Still embroiled in its own match-fixing scandal, the Zimbabwe Football Association said Friday it fears a decisive African Cup of Nations qualifier this weekend will be manipulated to ensure a rival team reaches the tournament.

ZIFA has written to FIFA and the Confederation of African Football to file a formal protest over Saturday's match between Liberia and Mali after media reports that the game had been fixed so Mali can qualify instead of Zimbabwe.

FIFA and CAF both confirmed they had received ZIFA's communication. FIFA said it would contact CAF to work together in assessing the allegations.

Victory for Mali in Monrovia in the final round of matches would ensure its progress and eliminate Zimbabwe, which plays in Cape Verde at the same time. Liberia cannot qualify and has little to play for, adding to Zimbabwe's fears of fixing.

A newspaper in Liberia reported that a ''delegation'' from Mali had visited the country to fix the game, although there were no details on whether players or match officials had allegedly been approached.

But ZIFA chief executive Jonathan Mashingaidze told The Associated Press that the Zimbabweans would play ''under protest'' in their final qualifying match for next year's African championship because they feared Liberia might throw the match.

''The Zimbabwe Football Association would like to file a formal protest with your office, in respect of the possible match-fixing of the 2012 Africa Cup of Nations qualifier match between Liberia and Mali,'' Mashingaidze wrote in a letter copied to FIFA President Sepp Blatter and CAF.

''Our suspicions and subsequent protests are based on the media reports emanating from Liberia suggesting that Mali are trying to have the match fixed and have been in touch with the Liberia Football Association. We take such allegations seriously and as such have seen it fit to bring this matter to your attention.''

Spokesman Suleiman Habuba told AP that CAF was confident it had pre-emptive measures in place to prevent any match-fixing in the final round of qualifying matches for Africa's top tournament.

The vice president of the Malian football federation said the team was not worried by Zimbabwe's actions.

''I haven't seen the letter Zimbabwe wrote,'' Boukari Sidibe said from Monrovia, Liberia. ''But I understand they are accusing us of influencing Liberia's decision not to call up their professional players to play in this game.

''But we don't worry about the team we're going to play against. We're focused on our own team.''

With 10 places still to be decided for the 16-team African Cup in Gabon and Equatorial Guinea early next year, CAF ruled all matches in the same group would kick off at the same time this weekend to combat fixing. Officials from CAF were also in Liberia for the game, Habuba said, which is the normal process for an international.
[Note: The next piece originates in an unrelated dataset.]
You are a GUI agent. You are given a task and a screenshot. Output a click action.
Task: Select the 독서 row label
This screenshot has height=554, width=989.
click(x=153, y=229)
Africa's ruling body recently turned down a request from Liberia's football association to move the game to Friday because of final campaigning ahead of the country's Oct. 11 presidential election.

Mashingaidze has taken charge of Zimbabwe's troubled football association after wide-ranging corruption and match-fixing allegations involving its own national team on tours to Asia, leading to the firing of the former chief executive.

Zimbabwe national team players have admitted they were paid to lose games in 2009 and investigators say 15 games involving Zimbabwe were fixed between 2007 and 2009.

The punishments for players and officials who admitted corruption have yet to be decided.